还有另一种使用普通JavaScript和一些功能编程的替代方法：

const input = ["apple", "orange", "Avocados", "Tomato", "Tangerine"]

// (1) An unique list of lower-cased initials of all given input words
// * Set gives us the unique behavior
const initials = [...new Set (
      input.map (([initial]) => initial.toLowerCase ())
)]

const byInitial = ([initial]) => ([initial_]) => 
      initial_.toLowerCase () == initial

// (2) This groups each world by their initial
// Iterates each lowered initial and filters the input by each initial 
// to build the groups!
const grouped = initials.reduce ((o, initial) =>
    [
      ...o, // <--- this accumulates the new result with the previous one
      [
        initial, 
        input.filter (byInitial(initial))
      ]
    ], [])
    
console.log (grouped)

另一种方法，现在使用zip：

const input = ["apple", "orange", "Avocados", "Tomato", "Tangerine"]

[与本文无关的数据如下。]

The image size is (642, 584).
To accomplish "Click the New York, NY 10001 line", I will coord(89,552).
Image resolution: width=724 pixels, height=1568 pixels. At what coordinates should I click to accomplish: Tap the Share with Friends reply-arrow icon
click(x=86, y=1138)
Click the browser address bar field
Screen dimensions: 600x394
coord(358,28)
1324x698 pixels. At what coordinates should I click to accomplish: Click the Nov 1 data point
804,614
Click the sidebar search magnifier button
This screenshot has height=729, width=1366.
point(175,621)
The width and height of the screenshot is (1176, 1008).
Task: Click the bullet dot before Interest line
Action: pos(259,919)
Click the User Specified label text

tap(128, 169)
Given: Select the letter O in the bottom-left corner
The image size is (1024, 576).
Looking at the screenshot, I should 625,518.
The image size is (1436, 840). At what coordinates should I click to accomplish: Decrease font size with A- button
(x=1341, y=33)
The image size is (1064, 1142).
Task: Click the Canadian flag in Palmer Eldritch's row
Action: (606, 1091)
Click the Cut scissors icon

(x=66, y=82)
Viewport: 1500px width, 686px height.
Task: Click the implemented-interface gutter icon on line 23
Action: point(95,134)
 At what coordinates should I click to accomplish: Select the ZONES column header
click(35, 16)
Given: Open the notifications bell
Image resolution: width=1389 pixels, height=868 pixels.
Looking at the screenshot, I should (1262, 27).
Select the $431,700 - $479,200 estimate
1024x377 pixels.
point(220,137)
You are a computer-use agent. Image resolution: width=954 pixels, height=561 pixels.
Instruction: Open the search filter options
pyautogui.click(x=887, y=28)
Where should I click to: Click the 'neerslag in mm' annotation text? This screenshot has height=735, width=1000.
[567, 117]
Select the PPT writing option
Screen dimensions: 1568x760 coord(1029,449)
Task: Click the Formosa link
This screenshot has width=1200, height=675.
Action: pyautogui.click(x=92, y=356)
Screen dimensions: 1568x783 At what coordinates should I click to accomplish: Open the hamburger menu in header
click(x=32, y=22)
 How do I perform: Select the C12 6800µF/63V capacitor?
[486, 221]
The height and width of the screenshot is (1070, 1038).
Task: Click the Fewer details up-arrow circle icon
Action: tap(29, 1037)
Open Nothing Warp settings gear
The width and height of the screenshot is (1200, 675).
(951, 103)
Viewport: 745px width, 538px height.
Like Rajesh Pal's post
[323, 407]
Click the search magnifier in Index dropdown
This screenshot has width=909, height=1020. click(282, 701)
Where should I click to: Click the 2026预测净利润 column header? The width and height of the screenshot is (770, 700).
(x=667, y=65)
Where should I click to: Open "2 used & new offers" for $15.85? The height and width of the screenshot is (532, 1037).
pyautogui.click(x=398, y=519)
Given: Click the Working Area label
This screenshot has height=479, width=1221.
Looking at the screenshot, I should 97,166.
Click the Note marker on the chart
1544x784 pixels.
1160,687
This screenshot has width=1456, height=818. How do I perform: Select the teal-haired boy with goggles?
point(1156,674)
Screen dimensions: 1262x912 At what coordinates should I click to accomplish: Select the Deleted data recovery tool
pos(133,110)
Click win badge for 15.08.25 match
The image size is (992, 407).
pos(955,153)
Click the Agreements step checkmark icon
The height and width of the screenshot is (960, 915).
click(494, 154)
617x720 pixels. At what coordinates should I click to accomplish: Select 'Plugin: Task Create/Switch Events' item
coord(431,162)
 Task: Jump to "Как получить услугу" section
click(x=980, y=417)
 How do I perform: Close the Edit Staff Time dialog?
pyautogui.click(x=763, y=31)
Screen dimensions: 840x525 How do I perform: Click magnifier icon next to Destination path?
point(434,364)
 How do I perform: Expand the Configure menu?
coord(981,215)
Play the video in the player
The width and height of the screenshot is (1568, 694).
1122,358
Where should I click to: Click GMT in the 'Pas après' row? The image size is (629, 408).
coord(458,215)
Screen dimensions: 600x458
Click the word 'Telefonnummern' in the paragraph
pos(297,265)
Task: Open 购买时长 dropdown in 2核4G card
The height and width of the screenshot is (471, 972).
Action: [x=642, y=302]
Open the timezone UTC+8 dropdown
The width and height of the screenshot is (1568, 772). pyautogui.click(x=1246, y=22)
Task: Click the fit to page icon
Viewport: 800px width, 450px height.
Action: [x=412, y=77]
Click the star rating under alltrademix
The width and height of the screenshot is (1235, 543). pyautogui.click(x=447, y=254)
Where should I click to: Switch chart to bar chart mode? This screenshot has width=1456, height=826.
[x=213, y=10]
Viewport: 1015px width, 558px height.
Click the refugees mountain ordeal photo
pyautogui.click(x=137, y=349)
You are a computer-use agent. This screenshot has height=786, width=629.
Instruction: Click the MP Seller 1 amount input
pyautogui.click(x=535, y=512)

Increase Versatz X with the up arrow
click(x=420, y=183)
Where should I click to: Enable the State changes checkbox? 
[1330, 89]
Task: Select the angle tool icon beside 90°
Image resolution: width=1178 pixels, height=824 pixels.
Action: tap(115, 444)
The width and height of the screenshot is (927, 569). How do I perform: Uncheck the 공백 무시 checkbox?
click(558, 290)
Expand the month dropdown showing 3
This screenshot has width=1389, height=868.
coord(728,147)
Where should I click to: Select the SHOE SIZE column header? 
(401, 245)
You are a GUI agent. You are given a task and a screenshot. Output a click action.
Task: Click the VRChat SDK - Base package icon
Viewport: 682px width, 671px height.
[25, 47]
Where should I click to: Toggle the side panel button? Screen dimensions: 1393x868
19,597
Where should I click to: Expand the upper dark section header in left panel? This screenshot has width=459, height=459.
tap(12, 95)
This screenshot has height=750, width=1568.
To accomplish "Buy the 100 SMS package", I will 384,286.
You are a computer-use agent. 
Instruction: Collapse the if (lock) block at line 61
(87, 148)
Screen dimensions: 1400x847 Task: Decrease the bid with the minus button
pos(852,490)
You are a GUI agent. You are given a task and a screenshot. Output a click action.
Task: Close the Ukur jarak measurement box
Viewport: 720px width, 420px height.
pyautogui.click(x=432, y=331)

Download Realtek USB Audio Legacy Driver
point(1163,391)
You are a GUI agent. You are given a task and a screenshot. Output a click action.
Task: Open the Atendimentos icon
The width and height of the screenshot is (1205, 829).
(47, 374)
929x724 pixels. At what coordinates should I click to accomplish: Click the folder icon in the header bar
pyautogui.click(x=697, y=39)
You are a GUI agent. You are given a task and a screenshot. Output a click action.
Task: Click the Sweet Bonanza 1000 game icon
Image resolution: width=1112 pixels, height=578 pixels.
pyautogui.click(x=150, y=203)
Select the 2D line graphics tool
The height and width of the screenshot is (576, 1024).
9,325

// (1) An unique list of lower-cased initials of all given input words
// * Set gives us the unique behavior
const initials = [...new Set (
      input.map (([initial]) => initial.toLowerCase ())
)]

const byInitial = ([initial]) => ([initial_]) => 
      initial_.toLowerCase () == initial

// (2) This builds groups each world by their initial
const groups = initials.map (initial => 
      input.filter (byInitial (initial))
)

const zip = (xs, ys) => 
      xs.map((x, i) => [x, ys[i]])
      
// zip builds the pairs, where each one is the initial and the group
const grouped = zip (initials, groups)
    
console.log (grouped)

Answer 5

使用reduce，创建一个对象，其中每个项目的第一个char为key，并创建一个以该字符开头的所有项目的数组，形式为value。然后调用Object.entries获得所需的输出：

const arr = ["apple", "orange",  "avocados", "tomato", "tangerine"],
group = Object.entries(arr.reduce((a, i) => ((a[i[0]] = a[i[0]] || []).push(i), a), {}));

console.log(group);